À certaines époques périodiques, les fleuves, les cours d’eau des Prairies, et jusqu’à leurs plus minces filets, regorgent de monstrueux saumons, pressés comme nos bancs de harengs et de sardines ; les eaux ne peuvent plus les contenir, elles les rejettent hors de leur sein, et les Indiens errants dans ces plaines sans fin partagent avec les animaux carnivores des déserts la pâture que leur envoie la Providence.

À d’autres époques, nombreux comme les saumons dans les fleuves, des troupeaux de bisons, dont la taille est à celle de nos taureaux ce que le Meschacébé est au Danube, parcourent les Prairies, fuyant devant l’Indien qui les poursuit et devant l’ours gris qui les combat. En vain chercherions-nous dans le monde entier à quels animaux chasseurs on peut comparer l’ours gris. Il n’en est aucun, car sa taille égale presque celle du buffle ; armé de longues griffes acérées comme les défenses du sanglier l’ours gris, sur l’épaisse fourrure duquel la balle du chasseur vient s’amortir, emporte au grand trot dans sa tanière un buffle tout entier. Abattre un de ces colosses terribles est la victoire dont s’enorgueillit le plus le guerrier rouge des Prairies.

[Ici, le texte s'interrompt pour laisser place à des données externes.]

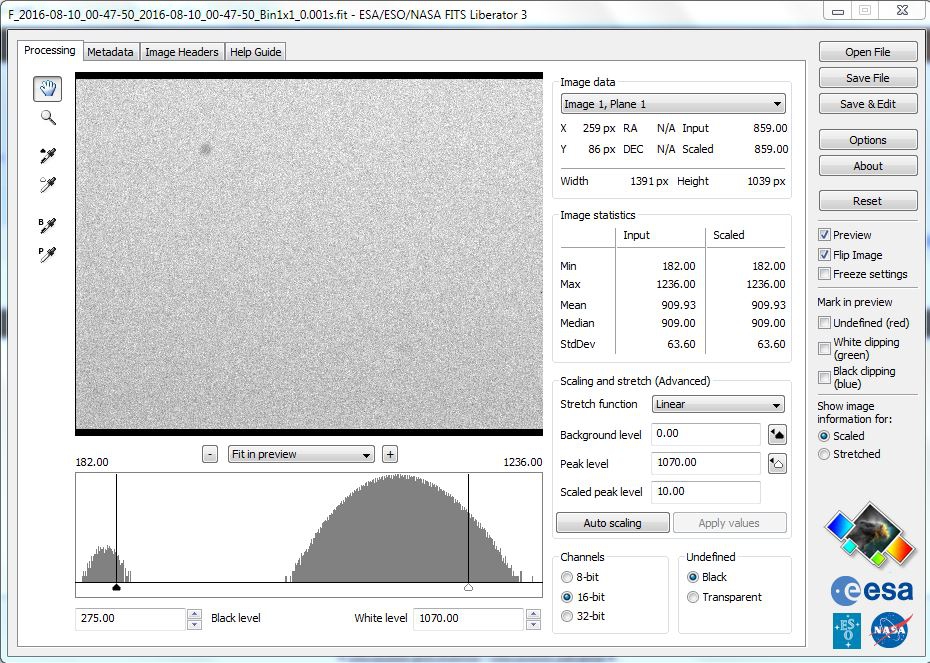Image resolution: width=930 pixels, height=663 pixels.
Task: Toggle the Flip Image checkbox
Action: click(825, 255)
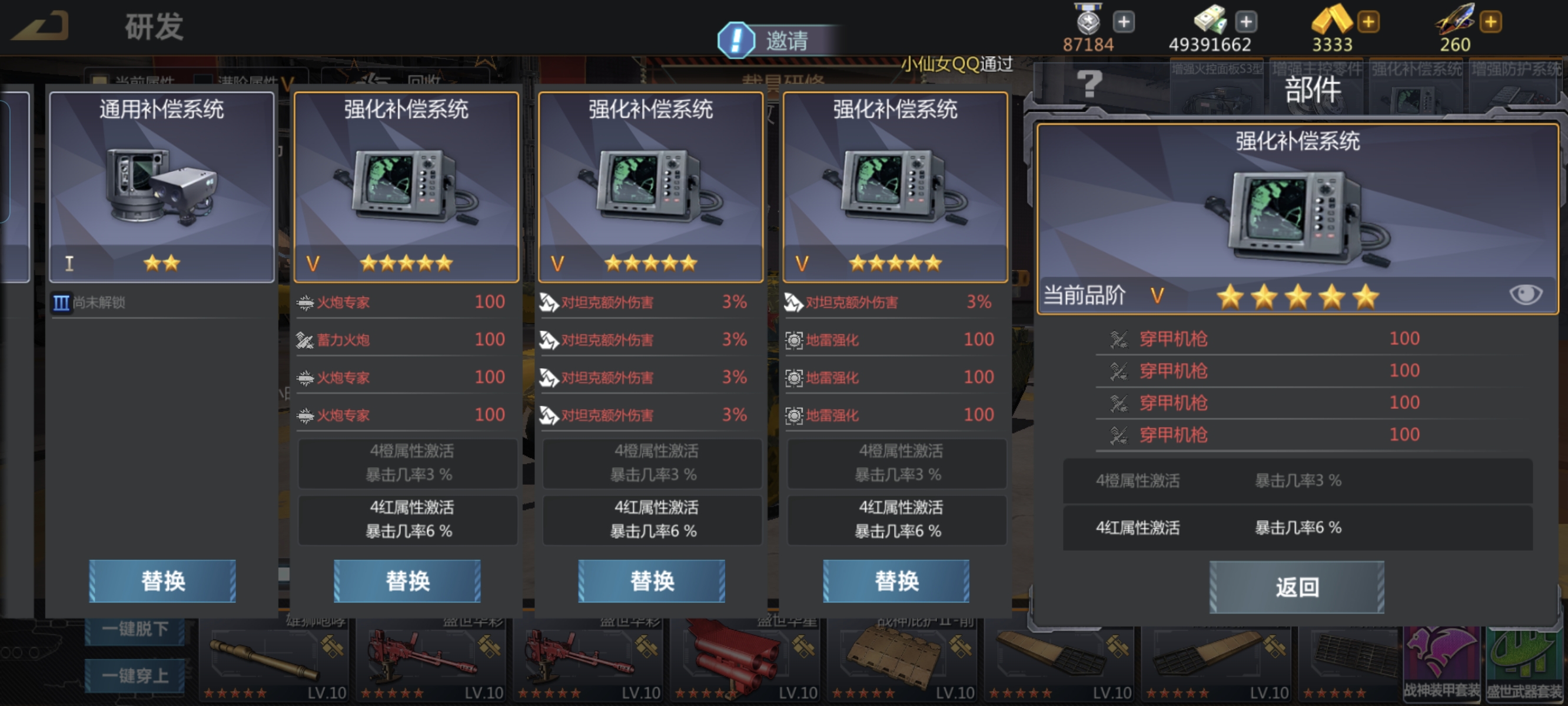Add cash with the plus beside 49391662
Viewport: 1568px width, 706px height.
point(1246,22)
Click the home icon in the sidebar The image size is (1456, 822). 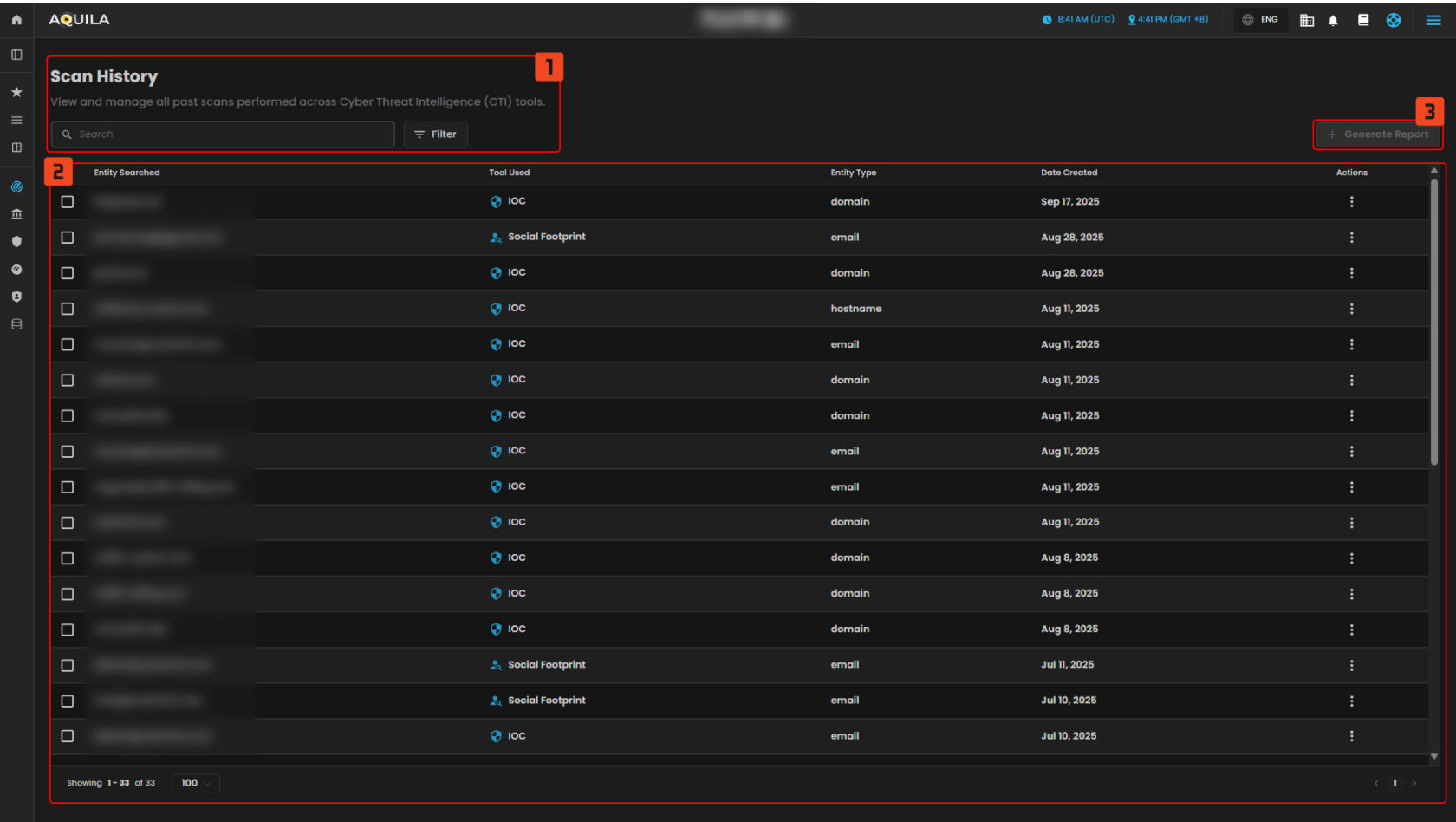(16, 19)
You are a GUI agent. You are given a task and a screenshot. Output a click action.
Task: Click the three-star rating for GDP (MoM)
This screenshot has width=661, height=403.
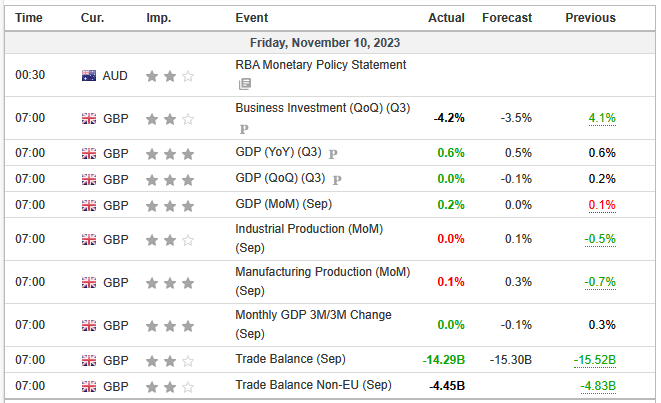(169, 205)
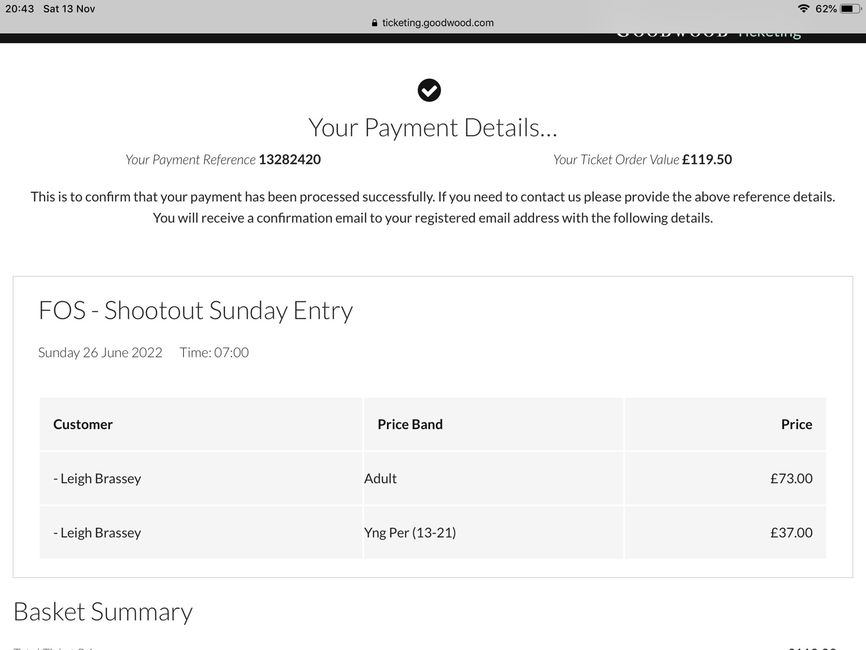Select the Leigh Brassey Adult ticket row
Image resolution: width=866 pixels, height=650 pixels.
[x=432, y=478]
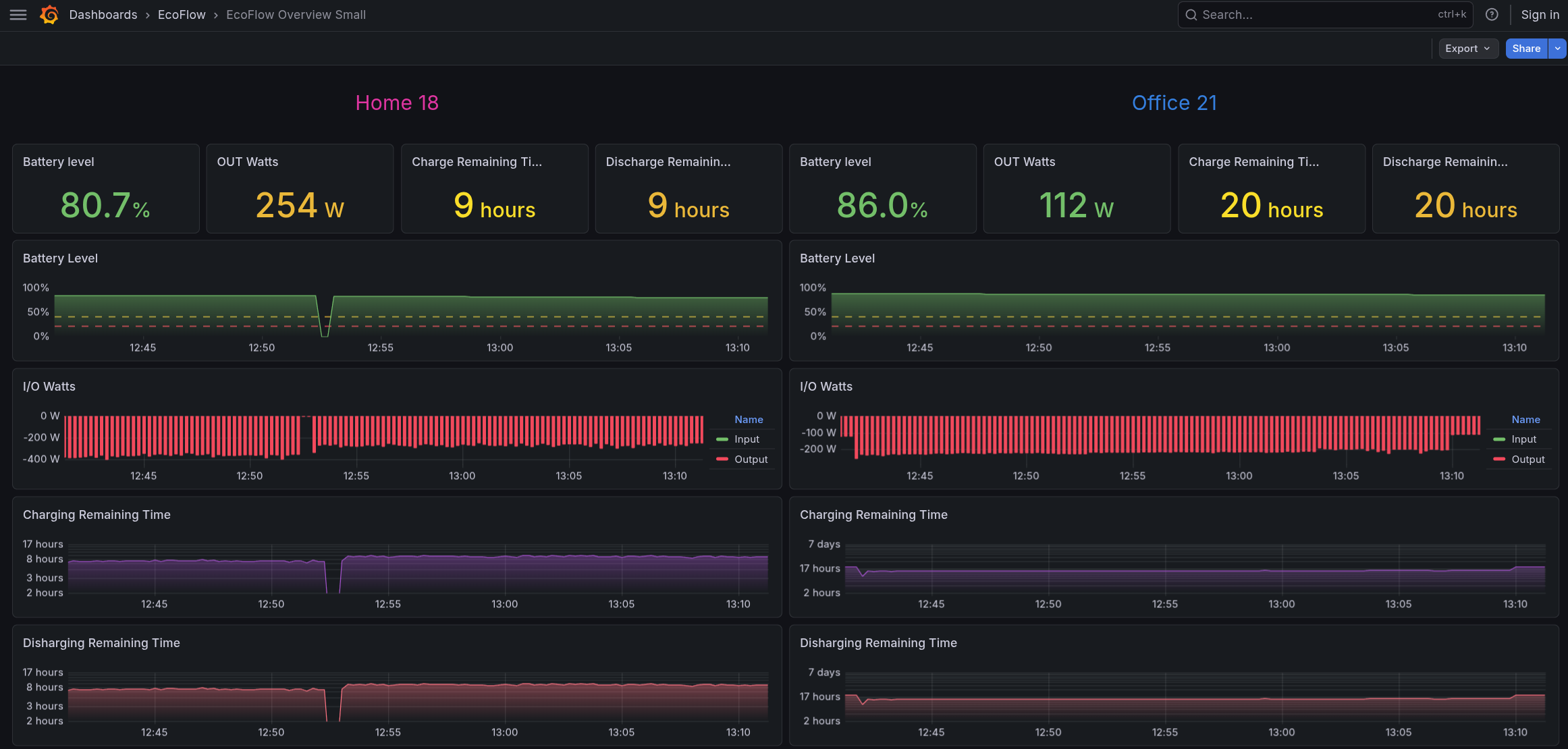Image resolution: width=1568 pixels, height=749 pixels.
Task: Open the hamburger navigation menu
Action: pos(18,15)
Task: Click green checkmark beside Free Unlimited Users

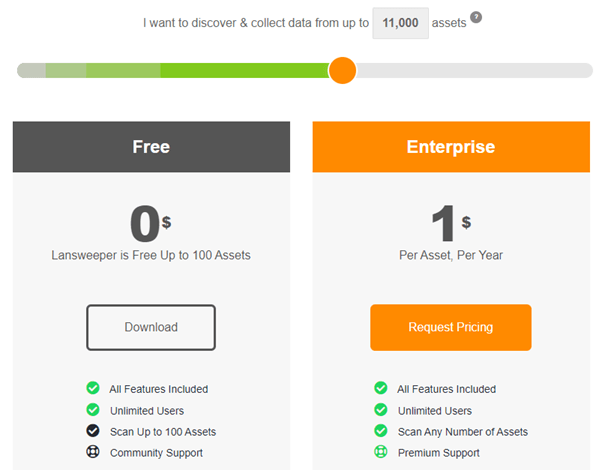Action: pyautogui.click(x=93, y=409)
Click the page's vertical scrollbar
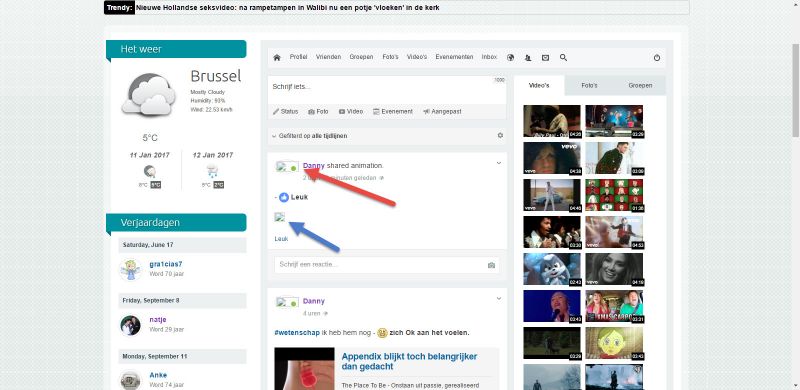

C’était une des colonnes voyageuses de buffles que les navigateurs venaient de voir traverser la Rivière-Rouge, à quelque distance de l’endroit où ils avaient fait halte en premier lieu.

« Mon fils croit donc aux rêves et aux présages ? dit Bois-Rosé au Comanche, quand on n’entendit plus que le tumulte lointain des bisons fuyants.

– La voix du Loup-des-Présages ne trompe jamais, répondit Rayon-Brûlant avec un air de conviction dont sourit le Canadien. Les rêves que le Grand-Esprit envoie au guerrier qui dort ne le trompent jamais non plus. L’Aigle des Montagnes-Neigeuses croit-il qu’à cette heure de la nuit les bisons, pour profiter de sa fraîcheur, abandonnent les hautes herbes et se mettent en voyage ?

– Ce n’est pas probable : Dieu envoie aux animaux comme à nous le sommeil pendant la nuit. Des bisons ne sont ni des loups ni des tigres qui rôdent dans les ténèbres et dorment le jour ; les Indiens sans doute ont donné la chasse à cette colonne d’animaux fuyants qui viennent de passer.

– Eh bien, les rêves sont pour mon esprit ce que sont pour mes oreilles les hurlements du Loup-des-Présages, ce qu’est pour mes yeux la fuite des buffles la nuit : un indice certain que le danger nous entoure.

– Si vous dites vrai, reprit Bois-Rosé, comme je le pense, car, bien que vous ayez à peine la moitié de mon âge, vous avez pour vous et l’expérience de vos pères, qu’on ne dédaigne pas plus dans les déserts que dans les grandes villes, et les premières impressions de votre enfance. Si donc vous croyez le danger prochain, je suis d’avis que nous reprenions notre navigation au plus vite.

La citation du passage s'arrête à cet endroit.